View Full Version : XML Problem - reading Newsfeeds
SonG0han
09-25-2005, 02:03 PM
hi! i wrote some lines to get title and link of each element in a rss newsfeed.
first i used "rdf:RDF" as root path for xml operations but some have others like "<rss version="2.0">".
I tried to use "*" as root path and it works for the new file. I tried to use "rss" instead of * with GetElementXML and it showed me the whole file in a dialogbox - so it works, too. The XML Data is in memory wheter I use "*" or "rss". BUT with "*" the rss data of the other files with "rdf:RDF" as root are not shown, i get a blank string.
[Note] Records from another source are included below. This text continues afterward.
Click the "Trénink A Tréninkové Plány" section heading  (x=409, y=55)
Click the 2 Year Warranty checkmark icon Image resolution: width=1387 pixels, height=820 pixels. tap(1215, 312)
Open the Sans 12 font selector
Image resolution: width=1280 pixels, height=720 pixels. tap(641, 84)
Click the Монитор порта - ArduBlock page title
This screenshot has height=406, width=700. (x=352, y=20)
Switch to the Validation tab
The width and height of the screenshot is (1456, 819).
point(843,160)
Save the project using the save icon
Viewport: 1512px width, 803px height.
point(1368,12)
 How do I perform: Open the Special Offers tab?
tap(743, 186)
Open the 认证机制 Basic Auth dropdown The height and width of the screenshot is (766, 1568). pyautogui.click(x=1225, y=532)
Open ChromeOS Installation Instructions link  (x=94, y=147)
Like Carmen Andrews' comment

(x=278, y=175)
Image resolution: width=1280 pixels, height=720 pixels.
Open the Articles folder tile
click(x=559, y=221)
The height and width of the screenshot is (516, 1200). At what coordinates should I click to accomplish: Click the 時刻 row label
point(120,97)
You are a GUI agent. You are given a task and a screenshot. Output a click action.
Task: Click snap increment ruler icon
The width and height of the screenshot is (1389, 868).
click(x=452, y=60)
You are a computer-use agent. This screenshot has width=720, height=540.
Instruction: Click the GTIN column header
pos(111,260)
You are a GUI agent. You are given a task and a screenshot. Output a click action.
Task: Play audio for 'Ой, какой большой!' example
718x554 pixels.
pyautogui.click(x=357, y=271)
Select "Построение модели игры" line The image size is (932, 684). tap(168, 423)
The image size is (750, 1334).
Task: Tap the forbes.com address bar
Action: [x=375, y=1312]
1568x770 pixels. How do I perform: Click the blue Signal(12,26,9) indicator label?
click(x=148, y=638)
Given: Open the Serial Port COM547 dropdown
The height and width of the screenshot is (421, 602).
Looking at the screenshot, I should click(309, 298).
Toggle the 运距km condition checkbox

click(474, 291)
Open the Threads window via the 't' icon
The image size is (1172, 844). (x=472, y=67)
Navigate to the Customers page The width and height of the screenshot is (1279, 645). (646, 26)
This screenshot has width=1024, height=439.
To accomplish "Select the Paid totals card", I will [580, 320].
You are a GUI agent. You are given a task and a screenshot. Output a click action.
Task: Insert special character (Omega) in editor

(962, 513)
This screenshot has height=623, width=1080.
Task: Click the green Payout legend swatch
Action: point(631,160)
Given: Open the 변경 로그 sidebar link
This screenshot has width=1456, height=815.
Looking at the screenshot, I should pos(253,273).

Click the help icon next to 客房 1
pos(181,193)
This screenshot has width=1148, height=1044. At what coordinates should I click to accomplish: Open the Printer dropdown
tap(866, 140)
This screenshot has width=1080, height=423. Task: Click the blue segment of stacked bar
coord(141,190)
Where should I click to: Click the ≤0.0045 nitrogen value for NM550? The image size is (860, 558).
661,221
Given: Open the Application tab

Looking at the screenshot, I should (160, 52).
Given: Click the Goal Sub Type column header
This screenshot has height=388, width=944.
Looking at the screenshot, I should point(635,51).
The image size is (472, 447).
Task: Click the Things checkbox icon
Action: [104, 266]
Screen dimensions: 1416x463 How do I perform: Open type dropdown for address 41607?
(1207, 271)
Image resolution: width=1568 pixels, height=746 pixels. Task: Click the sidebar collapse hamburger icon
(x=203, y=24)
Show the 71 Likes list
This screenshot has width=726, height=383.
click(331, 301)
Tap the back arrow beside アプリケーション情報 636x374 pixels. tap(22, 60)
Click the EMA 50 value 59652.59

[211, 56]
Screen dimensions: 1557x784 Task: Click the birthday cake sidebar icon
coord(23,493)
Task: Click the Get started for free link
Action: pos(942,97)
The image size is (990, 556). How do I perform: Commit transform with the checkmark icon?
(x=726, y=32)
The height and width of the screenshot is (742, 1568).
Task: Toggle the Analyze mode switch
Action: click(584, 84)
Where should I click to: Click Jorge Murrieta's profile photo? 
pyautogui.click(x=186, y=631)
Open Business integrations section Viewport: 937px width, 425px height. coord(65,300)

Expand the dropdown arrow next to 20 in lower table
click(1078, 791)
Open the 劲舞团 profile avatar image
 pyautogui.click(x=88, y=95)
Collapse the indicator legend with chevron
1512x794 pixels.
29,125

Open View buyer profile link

And when I try to access title and link of the ITEMS I get blank strings for the file that has the "<rss version="2.0">" header.
Is there an error in the XML Actions or what? :huh
I hope you can understand what I mean.
SonG0han
09-25-2005, 03:04 PM
Here is the current code
I have modified many different things to try to fix it so its a bit messed up now (the part with RSSadd = ... for example). I tried many different ways to get the data but it does not work for the one with <rss version="2.0">.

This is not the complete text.